Si rien, pour l’heure, n’a permis de démontrer un lien de cause à effet, le Pr Mariotti souligne tout de même que «les données convergent et que plusieurs études mettent en avant des associations fortes. Il est rare que l’on ait des certitudes en matière de nutrition, mais le petit déjeuner semble être plutôt un repas à privilégier».

S’écouter et manger lorsque l'on a faim

Seulement voilà, par manque de temps ou tout simplement parce qu’ils n’ont pas faim, certains ne petit-déjeunent pas au réveil. 20% des adultes français ne mangent pas tous les matins, selon les derniers chiffres du Centre de recherche pour l’étude et l’observation des conditions de vie (Credoc), en 2015.
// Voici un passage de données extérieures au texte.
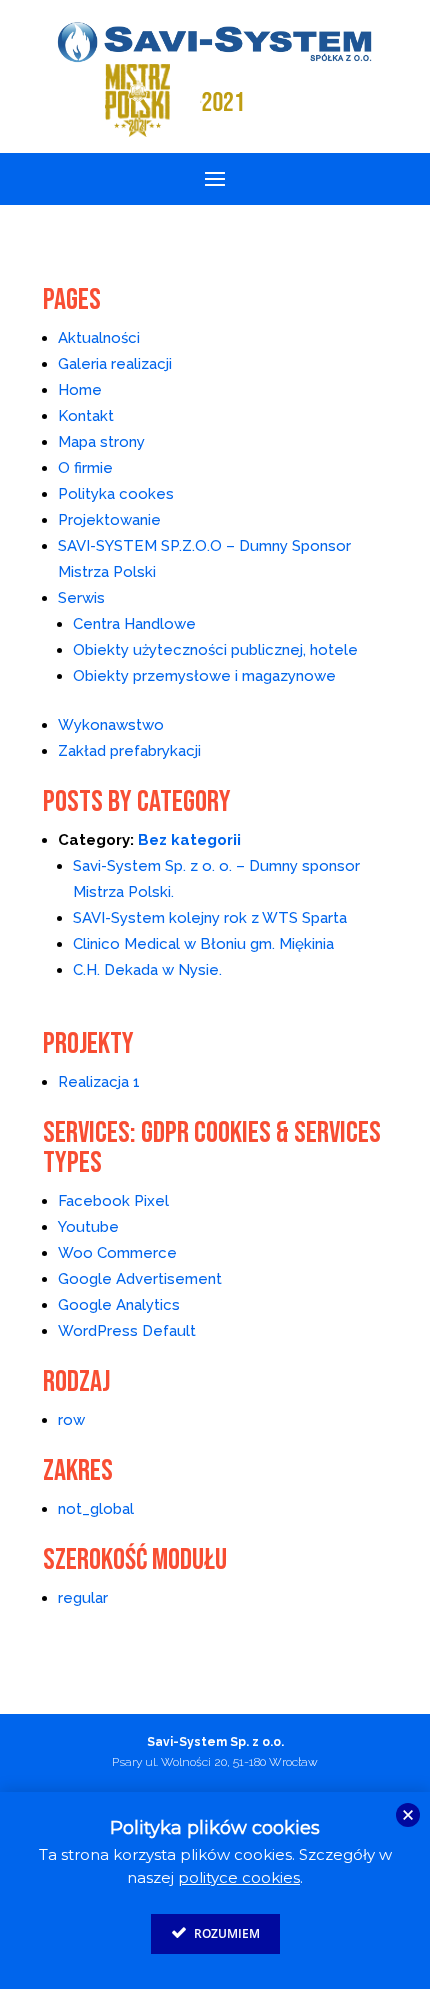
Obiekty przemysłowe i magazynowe (204, 676)
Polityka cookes (116, 494)
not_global (96, 1509)
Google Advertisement (140, 1279)
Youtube (88, 1227)
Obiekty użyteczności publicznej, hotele (215, 650)
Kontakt (86, 416)
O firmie (85, 468)
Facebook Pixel (113, 1201)
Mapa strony (101, 442)
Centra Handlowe (134, 624)
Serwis (81, 598)
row (71, 1420)
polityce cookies (239, 1877)
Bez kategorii (189, 840)
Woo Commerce (117, 1253)
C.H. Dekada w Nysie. (147, 970)
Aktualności (99, 338)
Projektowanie (109, 520)
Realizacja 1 (99, 1082)
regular (83, 1598)
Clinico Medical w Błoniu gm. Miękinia (203, 944)
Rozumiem (225, 1933)
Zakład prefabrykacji (129, 751)
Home (80, 390)
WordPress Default (127, 1331)
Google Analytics (119, 1305)
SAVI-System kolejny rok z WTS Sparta (210, 918)
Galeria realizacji (115, 364)
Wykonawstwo (111, 725)
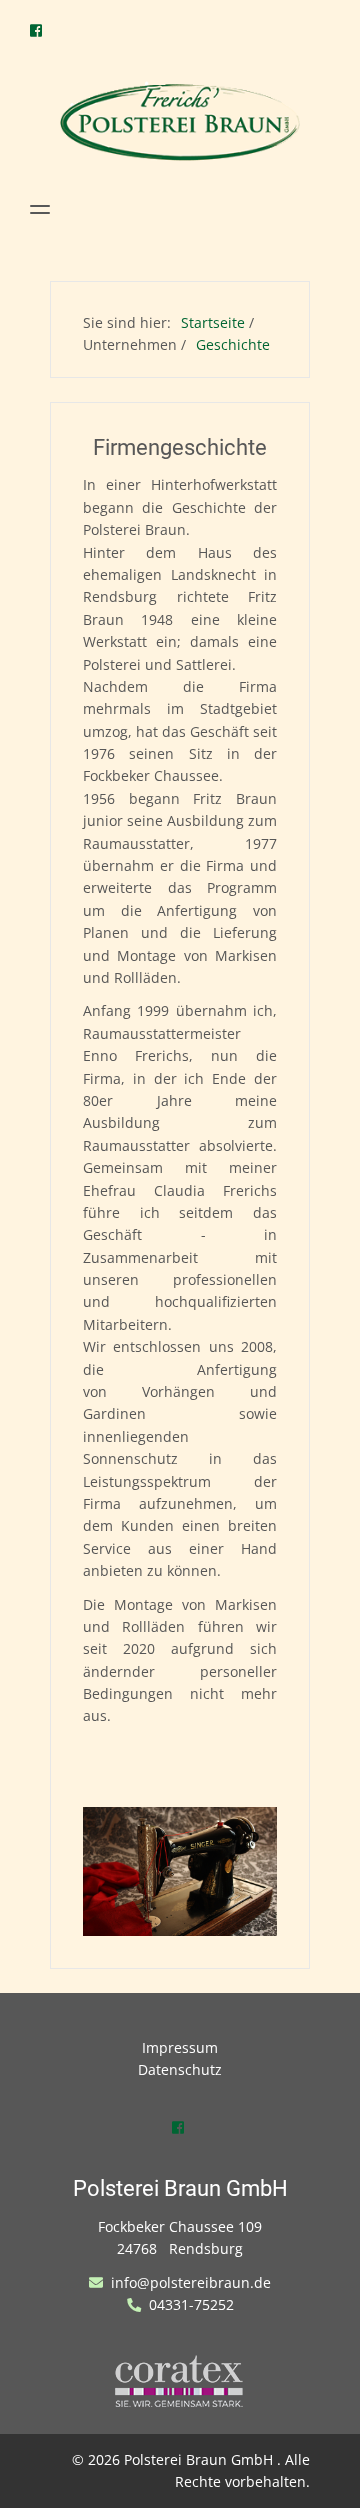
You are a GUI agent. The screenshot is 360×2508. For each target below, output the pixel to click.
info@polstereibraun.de (189, 2282)
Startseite (213, 322)
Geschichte (233, 344)
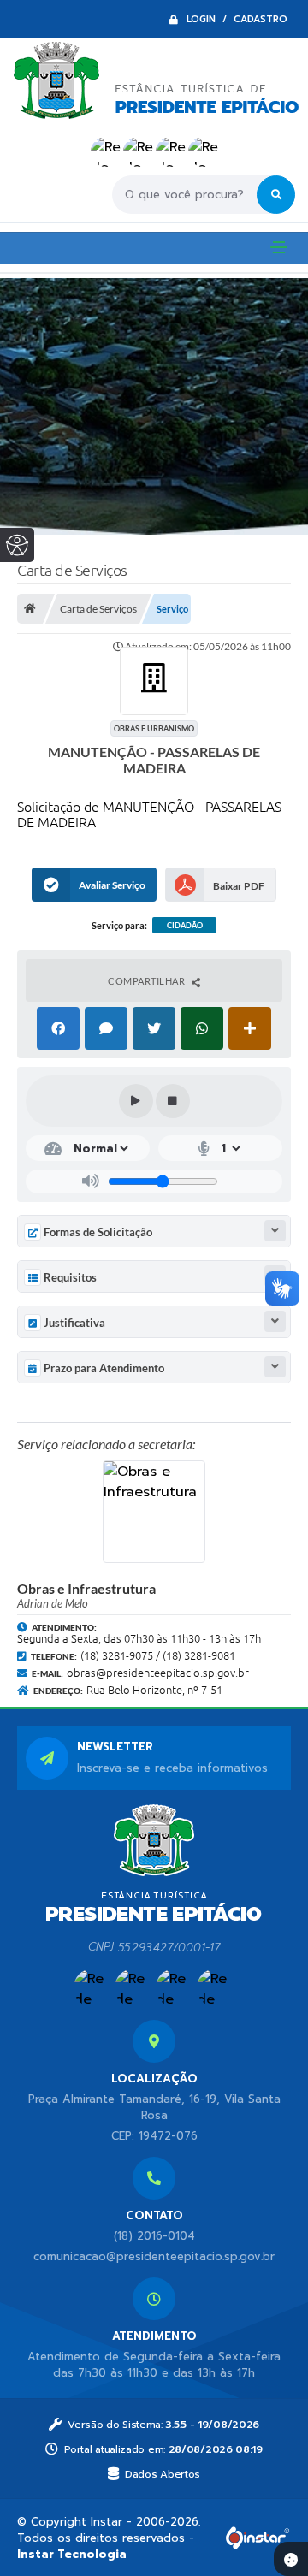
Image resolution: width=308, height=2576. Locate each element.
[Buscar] (276, 194)
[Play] (136, 1101)
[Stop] (173, 1101)
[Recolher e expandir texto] (275, 1230)
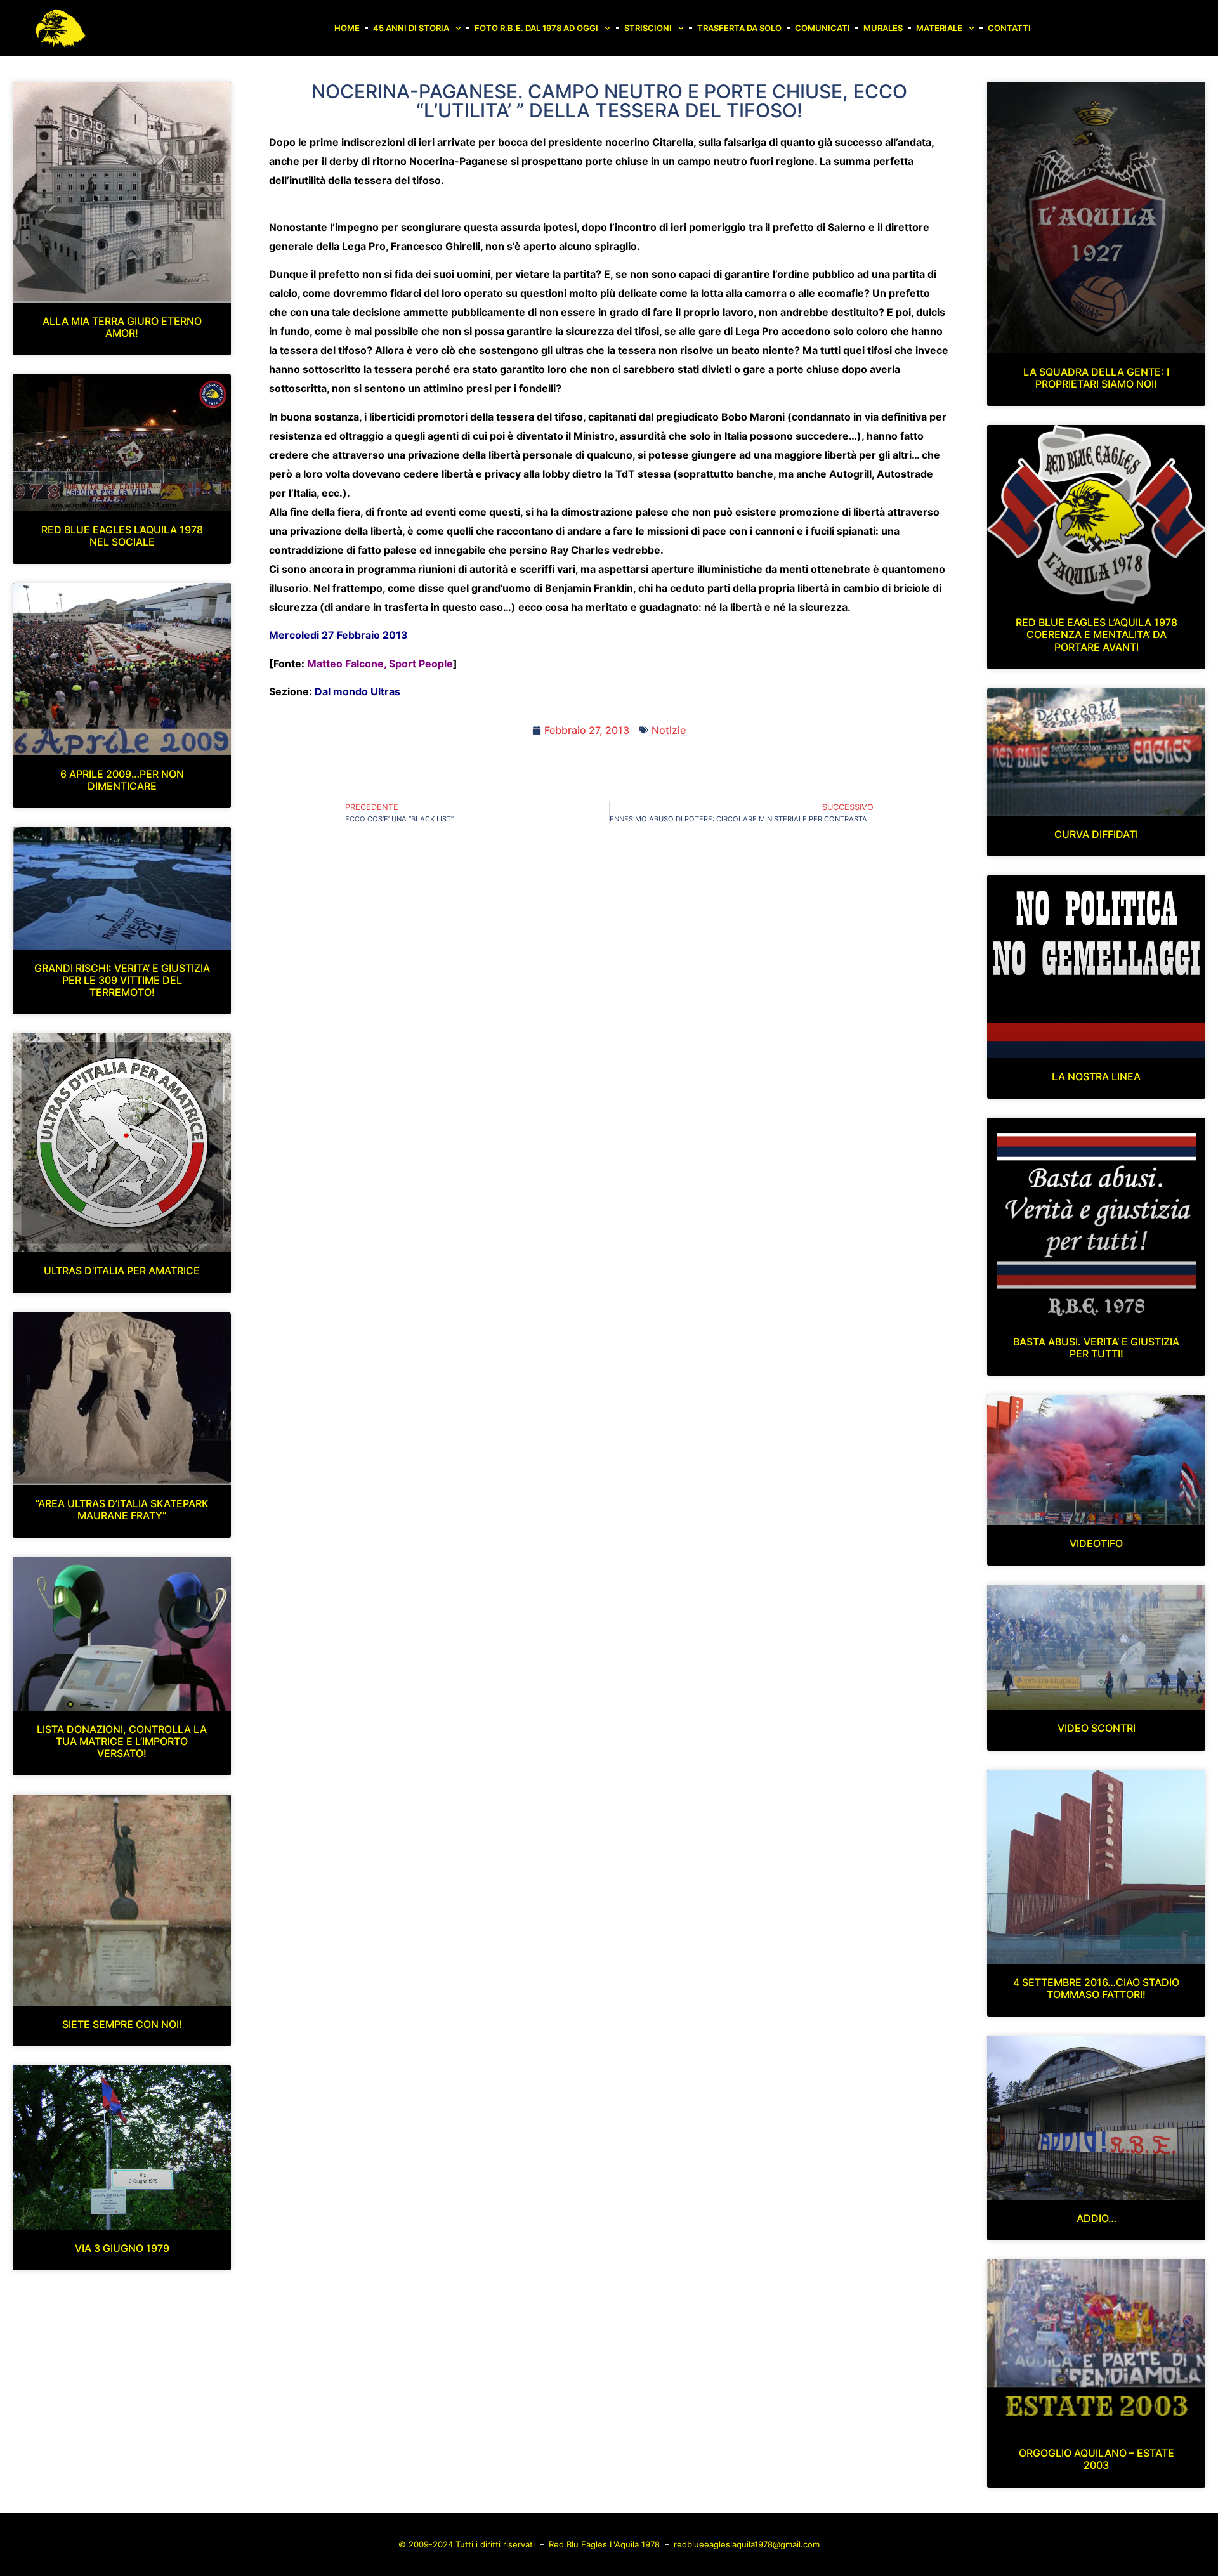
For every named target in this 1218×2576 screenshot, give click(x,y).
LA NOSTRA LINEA (1096, 1076)
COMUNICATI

Faut-il se forcer à manger ? Il s’agirait surtout de modifier sa vision du sacro-saint premier repas de la journée, «socialement normé», selon Monique Romon, médecin membre de la Société française de nutrition (SFN). «En France, le petit déjeuner doit être pris avant les activités de la journée. Ce repas est certes important mais il n'est absolument pas indispensable avant de partir travailler. Si le jeûne de la nuit ne doit pas être prolongé trop longtemps - pas plus de 12 ou 14 heures - il peut tout à fait être coupé plus tard», insiste la médecin.

Ce n’est pas un mauvais réflexe s’il est adopté depuis longtemps
 

«Lorsqu'on me dit en consultation que l’on n’a pas l’habitude de manger le matin, je ne modifie rien. Ce n’est pas un mauvais réflexe s’il est adopté depuis longtemps. Il n’y aura pas de modification biologique si l’on ne prend pas de petit déjeuner au réveil», confirme la médecin nutritionniste Catherine Serfaty.

Si certains s’interrogent sur les conséquences d’une absence du repas sur les futures prises alimentaires, la Dr Monique Romon rassure : «On a montré que les gens qui ne petit-déjeunent pas le matin ne mangent pas plus après. En revanche, celles et ceux qui n’ont pas faim auront faim plus tard dans la matinée». D’où l’importance d’opter pour un menu très léger chez soi, «un fruit et une tranche de pain pour l’équilibre hypoglycémique», illustre Catherine Serfaty, ou de se nourrir plus tard, une fois arrivé(e) sur son lieu de travail. Pour rappel, un menu équilibré - et ce pour tous les âges - se compose d’un produit céréalier, d'un produit laitier, d’une boisson et éventuellement d’un fruit, selon les recommandations du Programme national nutrition santé (PNNS).